## [SET OF TASKS]
1. List every person mentioned by name in the passage on Giuliani.
2. Rewrite the part of the Giuliani passage that opens with the words "In 2017, for" and closes with "his schemes worked.", putting "preacher" in place of "cleric".
— Begin QUOTED TEXT —
Giuliani’s woes began in the fall of 2016. He had spent most of the election year as one of Trump’s most loyal surrogates, even during the candidate’s worst moments. “This is talk, and gosh almighty, he who hasn’t sinned, throw the first stone here,” Giuliani said in an interview after the Access Hollywood tape became public. He reportedly hoped that his loyalty would be rewarded with a Cabinet post, perhaps as attorney general or secretary of state. Things didn’t go as planned. “He is and continues to be a close personal friend,” the president-elect said in a statement during the transition, “and as appropriate, I will call upon him for advice and can see an important place for him in the administration at a later date.”
Not receiving a government post also allowed Giuliani to keep earning money in the private sector. He worked for two law firms. He also kept at the consulting firm he opened after leaving the mayor’s office in 2002, where he advised foreign clients on security-related matters. None of this is a particularly unusual path for former politicians, especially those with legal backgrounds. But Giuliani’s operations brought him in contact with unsavory figures and interests around the world. Those who hire Giuliani can rely on his personal connections as much as his legal advice.
In 2017, for example, Giuliani quietly urged Trump to hand over Fethullah Gulen, a dissident Turkish cleric who lives in Pennsylvania, to the Turkish government. Turkish Prime Minister Recep Tayyip Erdogan blames Gulen and his supporters for orchestrating a failed coup against him in 2016, a charge that Gulen denies. That same year, he met with then-Secretary of State Rex Tillerson alongside Trump and urged him to support a prisoner swap with Turkey that would free Reza Zarrab, a well-connected Turkish businessman and Giuliani client who faced Justice Department charges for violating sanctions against Iran. Neither of his schemes worked.
— End QUOTED TEXT —
— Begin EXTRACTED INFORMATION —
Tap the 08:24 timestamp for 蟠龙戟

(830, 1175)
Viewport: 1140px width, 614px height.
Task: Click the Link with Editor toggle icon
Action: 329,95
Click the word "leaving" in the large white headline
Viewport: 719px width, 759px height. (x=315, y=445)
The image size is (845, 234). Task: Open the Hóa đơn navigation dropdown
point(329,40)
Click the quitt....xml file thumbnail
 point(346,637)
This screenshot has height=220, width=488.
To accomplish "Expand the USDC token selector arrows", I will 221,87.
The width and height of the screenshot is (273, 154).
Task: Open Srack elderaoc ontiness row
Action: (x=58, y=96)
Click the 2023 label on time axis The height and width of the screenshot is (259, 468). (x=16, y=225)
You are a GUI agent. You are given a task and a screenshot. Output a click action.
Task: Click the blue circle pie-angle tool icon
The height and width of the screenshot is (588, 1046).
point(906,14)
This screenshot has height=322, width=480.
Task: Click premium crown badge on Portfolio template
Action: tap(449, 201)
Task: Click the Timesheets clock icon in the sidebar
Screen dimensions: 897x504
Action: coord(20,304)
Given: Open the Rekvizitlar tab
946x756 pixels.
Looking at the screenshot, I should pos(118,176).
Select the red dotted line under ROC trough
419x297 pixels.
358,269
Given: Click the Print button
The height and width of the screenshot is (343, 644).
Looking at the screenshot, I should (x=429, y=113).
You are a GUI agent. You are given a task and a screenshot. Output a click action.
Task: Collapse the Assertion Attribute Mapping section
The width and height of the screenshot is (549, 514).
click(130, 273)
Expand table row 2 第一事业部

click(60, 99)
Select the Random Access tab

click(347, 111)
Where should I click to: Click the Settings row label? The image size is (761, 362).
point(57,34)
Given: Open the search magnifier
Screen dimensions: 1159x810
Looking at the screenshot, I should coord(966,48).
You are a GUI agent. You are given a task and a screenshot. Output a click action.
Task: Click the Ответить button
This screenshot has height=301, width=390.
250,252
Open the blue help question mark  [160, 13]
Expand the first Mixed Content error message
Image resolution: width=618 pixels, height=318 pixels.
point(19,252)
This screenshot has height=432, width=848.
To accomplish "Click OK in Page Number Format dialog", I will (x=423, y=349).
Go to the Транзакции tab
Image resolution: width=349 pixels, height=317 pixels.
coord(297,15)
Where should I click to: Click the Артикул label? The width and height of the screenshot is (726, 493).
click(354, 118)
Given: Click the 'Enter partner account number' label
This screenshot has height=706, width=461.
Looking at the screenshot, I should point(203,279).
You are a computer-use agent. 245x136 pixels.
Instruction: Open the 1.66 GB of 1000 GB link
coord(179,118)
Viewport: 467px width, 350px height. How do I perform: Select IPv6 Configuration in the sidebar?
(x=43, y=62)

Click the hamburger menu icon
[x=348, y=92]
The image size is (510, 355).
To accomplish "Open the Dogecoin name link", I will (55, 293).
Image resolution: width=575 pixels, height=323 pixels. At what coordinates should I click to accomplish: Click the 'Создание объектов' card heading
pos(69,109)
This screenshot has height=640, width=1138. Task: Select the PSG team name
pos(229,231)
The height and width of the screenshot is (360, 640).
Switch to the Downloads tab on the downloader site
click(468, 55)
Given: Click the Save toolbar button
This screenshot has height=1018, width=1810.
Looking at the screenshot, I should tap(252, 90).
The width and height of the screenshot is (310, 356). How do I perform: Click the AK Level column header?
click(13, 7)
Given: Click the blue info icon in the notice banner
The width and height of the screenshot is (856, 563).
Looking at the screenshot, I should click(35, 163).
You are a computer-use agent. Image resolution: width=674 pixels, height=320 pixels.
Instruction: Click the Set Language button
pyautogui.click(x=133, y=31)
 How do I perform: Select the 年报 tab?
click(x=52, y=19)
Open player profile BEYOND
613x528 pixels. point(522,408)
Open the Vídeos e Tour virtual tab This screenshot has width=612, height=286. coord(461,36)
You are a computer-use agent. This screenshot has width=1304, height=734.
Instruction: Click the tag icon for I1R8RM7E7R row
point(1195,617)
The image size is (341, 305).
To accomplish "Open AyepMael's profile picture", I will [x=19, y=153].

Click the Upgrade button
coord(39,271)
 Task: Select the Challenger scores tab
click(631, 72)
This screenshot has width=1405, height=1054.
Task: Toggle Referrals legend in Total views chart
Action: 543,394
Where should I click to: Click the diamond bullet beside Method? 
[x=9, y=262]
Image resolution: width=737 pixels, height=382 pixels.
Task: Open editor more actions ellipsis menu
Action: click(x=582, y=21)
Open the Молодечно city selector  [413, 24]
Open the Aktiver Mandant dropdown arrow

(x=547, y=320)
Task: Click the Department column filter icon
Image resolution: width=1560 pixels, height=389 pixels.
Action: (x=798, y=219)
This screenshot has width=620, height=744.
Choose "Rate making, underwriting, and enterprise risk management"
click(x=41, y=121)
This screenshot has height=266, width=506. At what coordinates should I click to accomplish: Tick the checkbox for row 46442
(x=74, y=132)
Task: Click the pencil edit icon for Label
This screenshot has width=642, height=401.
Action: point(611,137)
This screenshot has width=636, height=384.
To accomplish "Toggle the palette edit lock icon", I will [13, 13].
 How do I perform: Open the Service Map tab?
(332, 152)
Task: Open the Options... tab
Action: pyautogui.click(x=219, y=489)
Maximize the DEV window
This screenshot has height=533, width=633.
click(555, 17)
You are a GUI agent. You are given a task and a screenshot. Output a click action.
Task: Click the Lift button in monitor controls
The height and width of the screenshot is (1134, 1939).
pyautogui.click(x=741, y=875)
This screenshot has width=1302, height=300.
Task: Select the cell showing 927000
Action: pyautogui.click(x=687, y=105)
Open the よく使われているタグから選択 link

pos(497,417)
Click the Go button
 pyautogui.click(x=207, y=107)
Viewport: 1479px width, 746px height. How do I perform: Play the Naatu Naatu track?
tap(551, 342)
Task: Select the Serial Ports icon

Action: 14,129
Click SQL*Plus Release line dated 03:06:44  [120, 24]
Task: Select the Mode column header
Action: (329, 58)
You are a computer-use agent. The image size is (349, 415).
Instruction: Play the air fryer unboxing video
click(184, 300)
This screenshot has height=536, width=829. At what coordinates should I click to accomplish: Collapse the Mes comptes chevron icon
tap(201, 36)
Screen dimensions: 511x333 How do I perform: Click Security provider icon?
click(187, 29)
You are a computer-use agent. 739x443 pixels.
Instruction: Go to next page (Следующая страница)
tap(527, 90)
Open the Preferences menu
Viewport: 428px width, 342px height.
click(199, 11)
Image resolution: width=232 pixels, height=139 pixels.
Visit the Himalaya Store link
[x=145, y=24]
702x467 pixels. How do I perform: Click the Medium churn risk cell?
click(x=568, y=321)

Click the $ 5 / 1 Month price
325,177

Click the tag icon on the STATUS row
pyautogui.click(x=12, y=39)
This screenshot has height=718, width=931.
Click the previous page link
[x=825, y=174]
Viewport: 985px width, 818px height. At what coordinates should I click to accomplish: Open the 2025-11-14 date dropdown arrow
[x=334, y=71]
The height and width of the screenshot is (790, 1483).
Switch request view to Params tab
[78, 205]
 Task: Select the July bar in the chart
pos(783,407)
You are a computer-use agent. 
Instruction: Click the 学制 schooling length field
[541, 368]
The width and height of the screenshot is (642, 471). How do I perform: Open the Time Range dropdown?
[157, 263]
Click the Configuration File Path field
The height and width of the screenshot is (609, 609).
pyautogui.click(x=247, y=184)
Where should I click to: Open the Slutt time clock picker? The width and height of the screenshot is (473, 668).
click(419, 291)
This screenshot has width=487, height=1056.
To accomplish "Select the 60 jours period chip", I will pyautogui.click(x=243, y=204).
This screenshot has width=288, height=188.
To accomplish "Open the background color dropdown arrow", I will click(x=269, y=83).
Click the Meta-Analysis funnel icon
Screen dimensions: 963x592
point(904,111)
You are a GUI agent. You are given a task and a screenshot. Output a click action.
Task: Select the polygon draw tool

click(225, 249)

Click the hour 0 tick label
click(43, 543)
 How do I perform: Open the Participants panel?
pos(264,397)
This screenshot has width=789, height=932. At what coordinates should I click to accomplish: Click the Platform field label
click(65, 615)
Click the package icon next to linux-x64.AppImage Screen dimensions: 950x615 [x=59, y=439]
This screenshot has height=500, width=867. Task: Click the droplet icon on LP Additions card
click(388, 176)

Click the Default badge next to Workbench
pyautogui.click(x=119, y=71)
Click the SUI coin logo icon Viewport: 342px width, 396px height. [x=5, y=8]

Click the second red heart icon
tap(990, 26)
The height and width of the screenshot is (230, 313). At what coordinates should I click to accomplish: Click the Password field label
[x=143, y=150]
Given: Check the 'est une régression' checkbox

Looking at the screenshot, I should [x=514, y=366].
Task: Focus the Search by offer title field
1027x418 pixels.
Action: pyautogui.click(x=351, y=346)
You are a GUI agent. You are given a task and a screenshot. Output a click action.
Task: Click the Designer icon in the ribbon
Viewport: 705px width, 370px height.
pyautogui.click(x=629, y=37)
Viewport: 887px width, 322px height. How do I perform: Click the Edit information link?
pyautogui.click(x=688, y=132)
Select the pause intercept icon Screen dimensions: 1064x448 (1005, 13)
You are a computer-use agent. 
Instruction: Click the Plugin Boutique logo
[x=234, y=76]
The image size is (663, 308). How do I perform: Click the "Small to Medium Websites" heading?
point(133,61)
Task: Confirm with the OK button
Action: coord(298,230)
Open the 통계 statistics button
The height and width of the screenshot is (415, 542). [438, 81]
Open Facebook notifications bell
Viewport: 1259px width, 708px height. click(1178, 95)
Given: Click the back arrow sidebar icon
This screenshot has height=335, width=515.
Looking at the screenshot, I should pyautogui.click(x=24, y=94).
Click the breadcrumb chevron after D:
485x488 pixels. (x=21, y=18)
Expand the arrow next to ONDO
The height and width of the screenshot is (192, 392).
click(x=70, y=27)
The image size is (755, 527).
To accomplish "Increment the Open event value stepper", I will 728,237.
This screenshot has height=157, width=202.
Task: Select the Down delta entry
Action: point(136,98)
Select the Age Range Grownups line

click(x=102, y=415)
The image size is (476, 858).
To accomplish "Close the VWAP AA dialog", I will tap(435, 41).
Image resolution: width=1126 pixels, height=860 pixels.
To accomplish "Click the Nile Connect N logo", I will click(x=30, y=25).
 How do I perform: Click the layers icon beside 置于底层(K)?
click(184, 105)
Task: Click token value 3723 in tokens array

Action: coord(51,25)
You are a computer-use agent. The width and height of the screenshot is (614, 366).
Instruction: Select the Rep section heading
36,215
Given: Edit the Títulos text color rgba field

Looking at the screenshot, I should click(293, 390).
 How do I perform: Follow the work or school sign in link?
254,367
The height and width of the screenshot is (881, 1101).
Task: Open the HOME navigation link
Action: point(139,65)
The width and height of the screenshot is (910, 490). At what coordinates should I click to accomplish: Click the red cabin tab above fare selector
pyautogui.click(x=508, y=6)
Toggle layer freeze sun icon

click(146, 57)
— End EXTRACTED INFORMATION —
## [THE REPLIES]
1. Giuliani, Trump, Fethullah Gulen, Recep Tayyip Erdogan, Rex Tillerson, Reza Zarrab

2.
In 2017, for example, Giuliani quietly urged Trump to hand over Fethullah Gulen, a dissident Turkish preacher who lives in Pennsylvania, to the Turkish government. Turkish Prime Minister Recep Tayyip Erdogan blames Gulen and his supporters for orchestrating a failed coup against him in 2016, a charge that Gulen denies. That same year, he met with then-Secretary of State Rex Tillerson alongside Trump and urged him to support a prisoner swap with Turkey that would free Reza Zarrab, a well-connected Turkish businessman and Giuliani client who faced Justice Department charges for violating sanctions against Iran. Neither of his schemes worked.